--- Start of Source extract ---
They just said f**k it, we’re tired of Angel Reese and made a dumba** choice.

They decided “Hey instead of building around the 22-year-old superstar, let’s decide to do it around the 37-year-old point guard, coming off an ACL tear.”

Some franchise is bound to have a Executive of the Year award with this roster construction.

But speaking of that point guard, Courtney Vandersloot spoke with the Chicago Tribune and it raised a lot of eyebrows. Sloot never got to get her bars off regarding being called out by Reese (or what she deemed was her being called out). Sloot started talking about “buy-in,” and people immediately started to read between the lines, connect the dots, and start asking questions the moment her quotes hit the timeline.

And yeah… it got loud.

“We wanted people 100% bought in” 

Before even getting to the quote, you have to understand the setup. The Sky went into the offseason knowing things needed to change. They didn’t just tweak around the edges. They burned the building to the ground, and then said, let’s try this s**t again.
--- End of Source extract ---
Instruction A = In the Chicago Sky commentary, copy the stretch from "They just said" through "this roster construction." and swap "superstar" for "cornerstone".
Instruction B = Carry the Chicago Sky commentary forward from its last sentence.
The material that comes next isn't needed for anything here.
--- Start of Information provided ---
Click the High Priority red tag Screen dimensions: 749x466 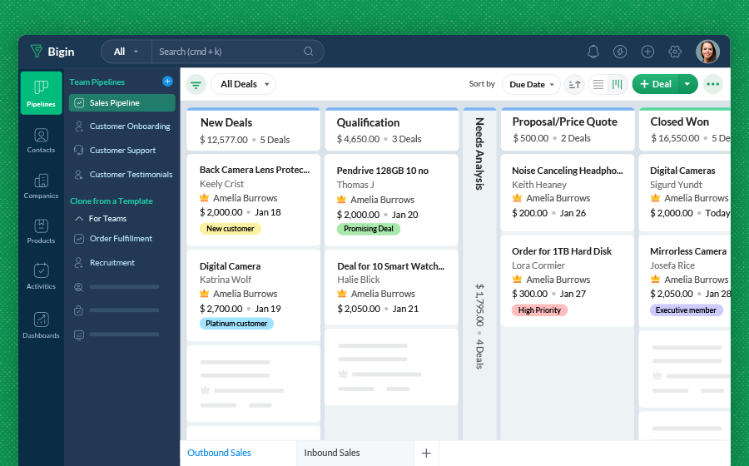(x=539, y=310)
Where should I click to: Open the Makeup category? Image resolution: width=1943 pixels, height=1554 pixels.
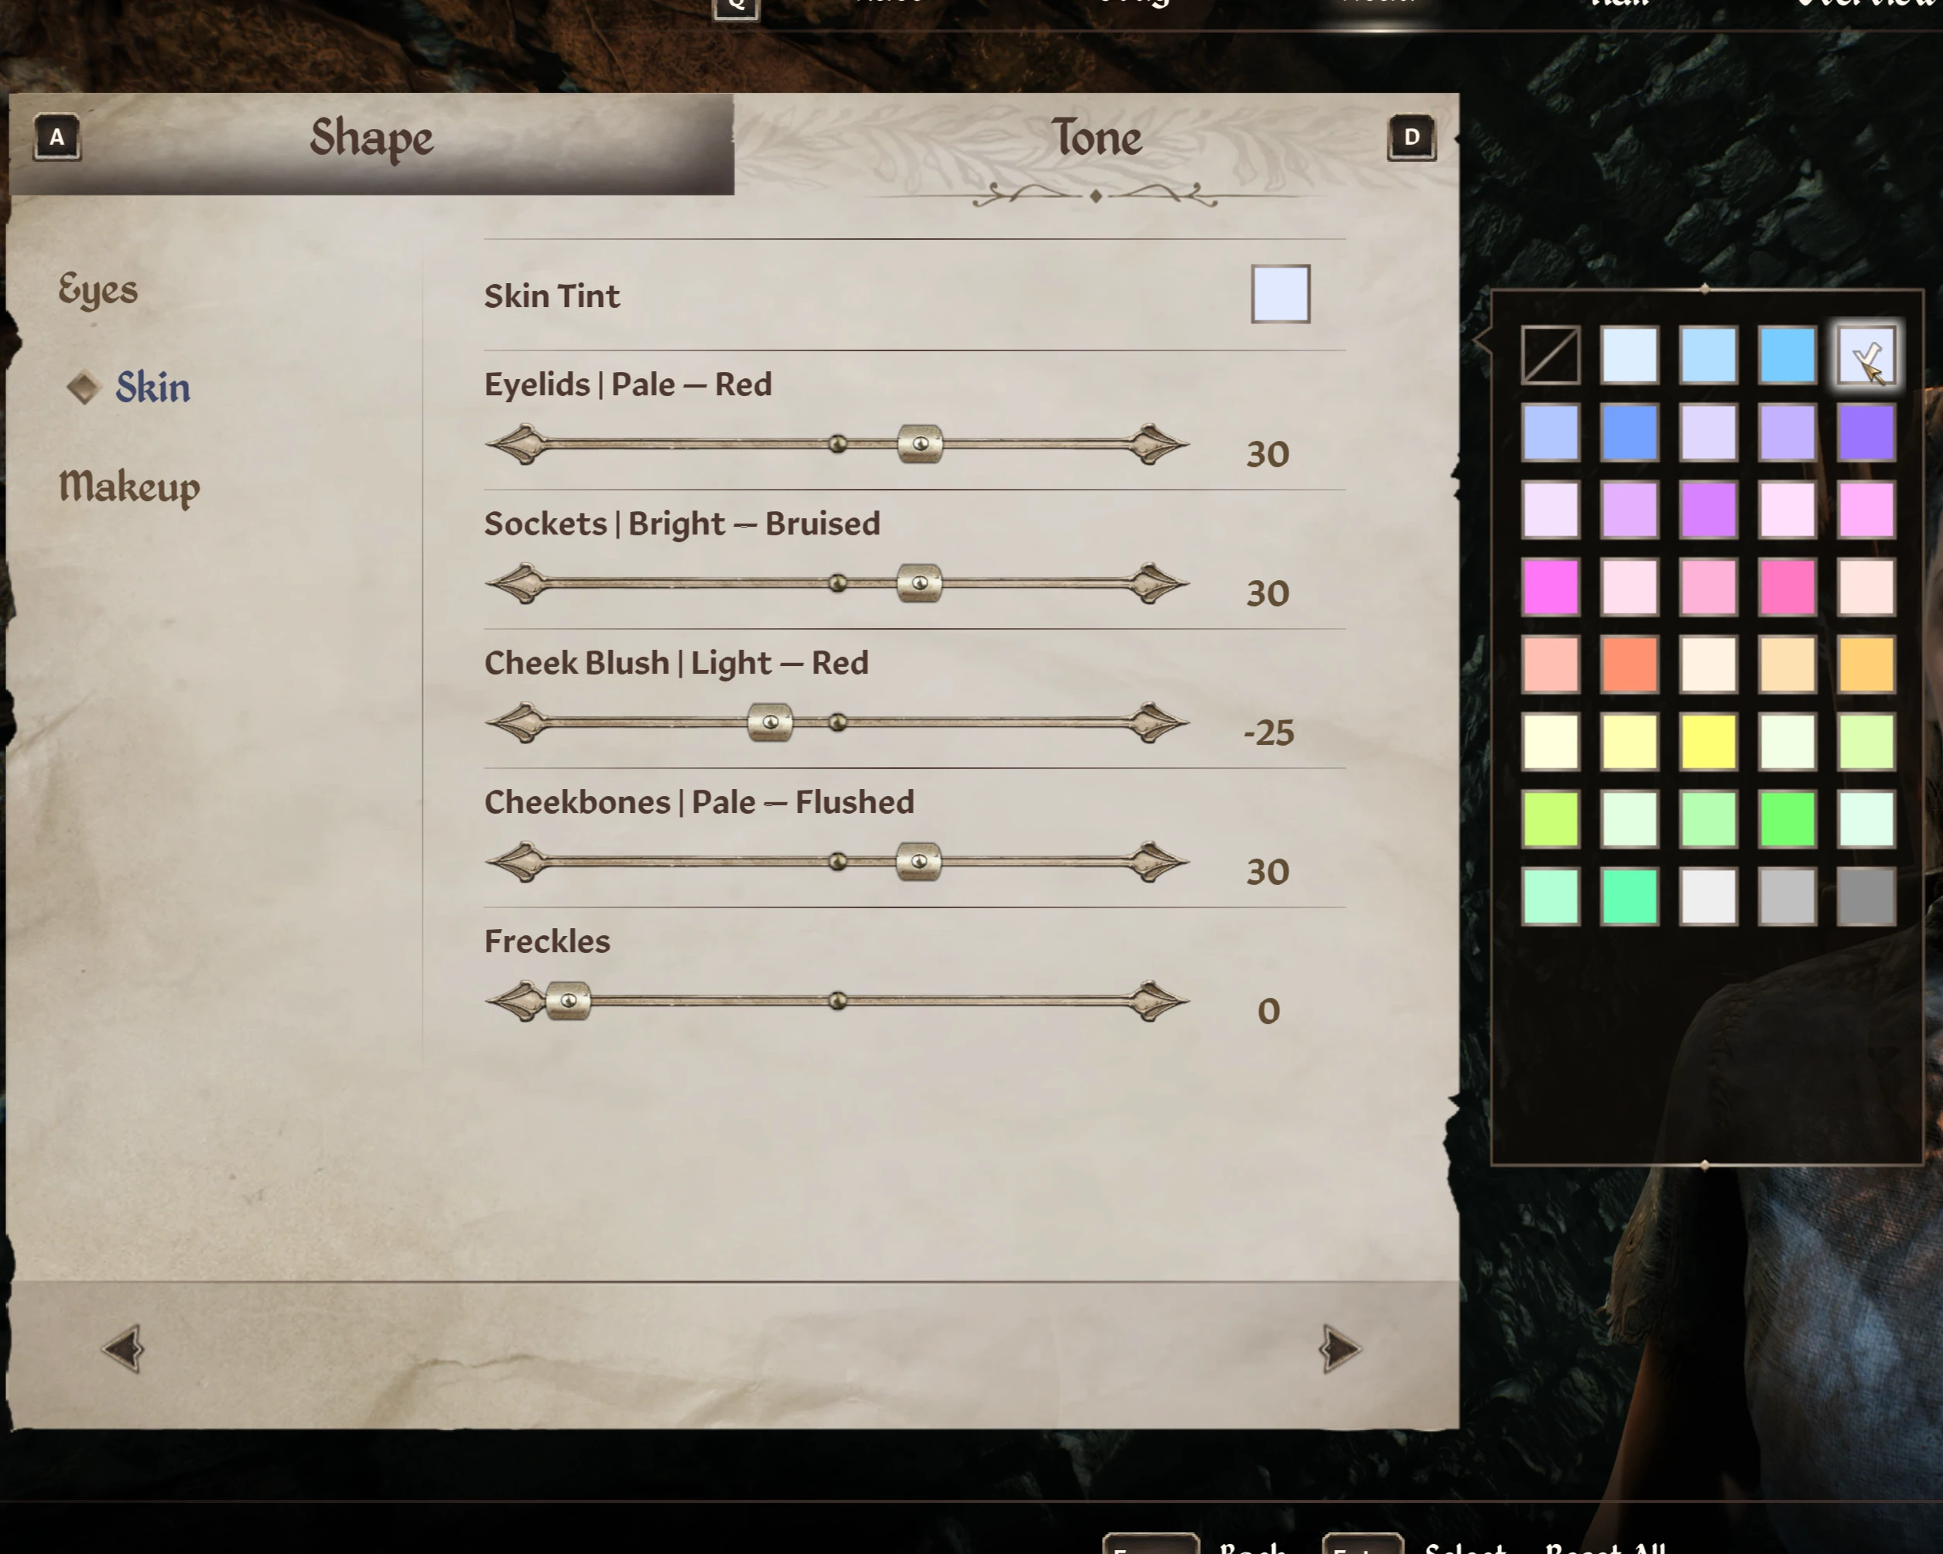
--- End of Information provided ---
Answer A =
They just said f**k it, we’re tired of Angel Reese and made a dumba** choice.

They decided “Hey instead of building around the 22-year-old cornerstone, let’s decide to do it around the 37-year-old point guard, coming off an ACL tear.”

Some franchise is bound to have a Executive of the Year award with this roster construction.

Answer B =
Then Sloot stepped up and said:

“The biggest thing in our conversation was we wanted people that were 100% bought in on the Chicago Sky… Whether it was a free agent or making a trade, we wanted to make sure that this is a place they wanted to be long-term.”

That’s where everything shifted. Because in a vacuum, that quote sounds like standard leadership talk. Every team says they want commitment. Every front office says they want players who want to be there. But this wasn’t said in a vacuum. This came after a very public offseason, a very public disagreement, and a very visible departure.

So naturally, people started connecting it to Angel Reese.

Was it a direct shot? Maybe. Maybe not. But in sports, timing does the talking. When a quote like that lands right after a situation like this, it doesn’t need to name names to feel pointed.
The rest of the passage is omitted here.